No doubt, these are strong words. As is often the case, however, what the letter doesn't say is more revealing than what it does. Birgeneau's letter in no way demanded the charges be dropped. In fact, he goes out of his way to emphasize that the decision rests solely with the DA: "We do not have access to the evidence reviewed by your office showing the actions of individuals, and are not taking a definitive position regarding the appropriateness of individual charges." A convenient suggestion, from the perspective of the administration -- just as they always try to divert protesters' energy by sending them on "a slow boat to Sacramento," their PR strategy is inevitably based on shifting the blame off of themselves and onto other independent actors.

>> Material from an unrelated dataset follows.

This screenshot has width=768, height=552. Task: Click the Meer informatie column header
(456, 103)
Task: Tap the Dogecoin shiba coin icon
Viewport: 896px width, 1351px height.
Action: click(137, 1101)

But if we take Birgeneau's words at face value for a second (it's so hard to do, we know, but bear with us just for a second), we are left with the disturbing possibility that UCPD is actually running the show, with literally no accountability whatsoever to the UC administration.
In the end, these details confirm what we wrote last week:
As we've seen recently at UC Berkeley, with the filing of criminal charges as well as stay-away orders against a number of prominent student protesters, UC administrators willingly collaborate with the offices of their respective DAs. In order to do this, the administration sends UCPD to actively search out information ("evidence") against student protesters, which is then forwarded to the DA. At times, this evidence has come from the medical records of students who had sought treatment at University Health Services after being assaulted by the police themselves.And that's why we say NO COPS NO BOSSES!